When I first learned about it, DNS didn’t seem like it should be THAT complicated. Like, there are DNS records, they’re stored on a server, what’s the big deal?

But with DNS, reading about how it works in a textbook doesn’t prepare you for the sheer volume of different ways DNS can break your system in practice. It’s not just caching problems!

So I [asked people on Twitter][1] for example of DNS problems they’ve run into, especially DNS problems that **didn’t initially appear to be DNS problems**. (the popular “it’s always DNS” meme)

I’m not going to discuss how to solve or avoid any of these problems in this post, but I’ve linked to webpages discussing the problem where I could find them.

### problem: slow network requests

Your network requests are a little bit slower than expected, and it’s actually because your DNS resolver is slow for some reason. This might be because the resolver is under a lot of load, or it has a memory leak, or something else.

I’ve run into this before with my router’s DNS forwarder – all of my DNS requests were slow, and I restarted my router and that fixed the problem.

### problem: DNS timeouts

A couple of people mentioned network requests that were taking 2+ seconds or 30 seconds because of DNS queries that were timing out. This is sort of the same as “slow requests”, but it’s worse because queries can take several seconds to time out.
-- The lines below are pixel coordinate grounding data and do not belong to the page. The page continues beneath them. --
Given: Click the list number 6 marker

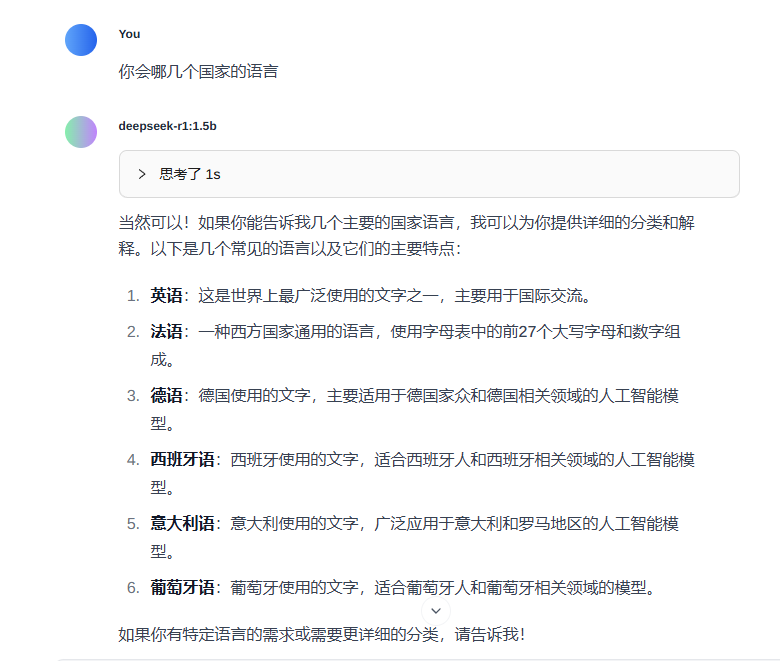Looking at the screenshot, I should pos(133,587).
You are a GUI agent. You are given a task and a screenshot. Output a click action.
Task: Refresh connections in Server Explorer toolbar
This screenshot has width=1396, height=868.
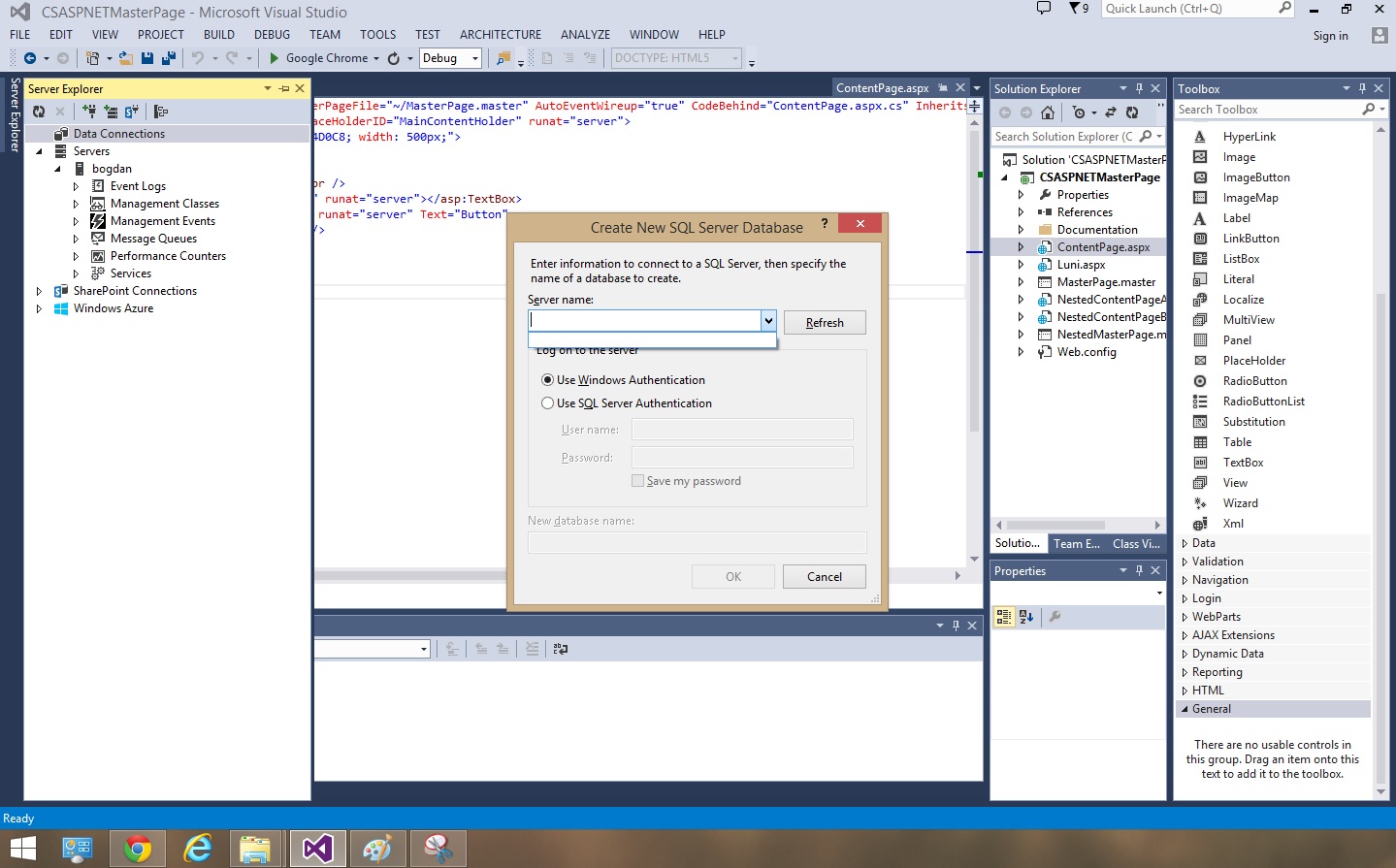39,110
Sophie Haskins has a great blog post [Misadventures with Kube DNS][2] about DNS timeouts with Kubernetes.

### problem: ndots

A few people mentioned a specific issue where Kubernetes sets `ndots:5` in its `/etc/resolv.conf`

Here’s an example /etc/resolv.conf from [Kubernetes pods /etc/resolv.conf ndots:5 option and why it may negatively affect your application performances][3].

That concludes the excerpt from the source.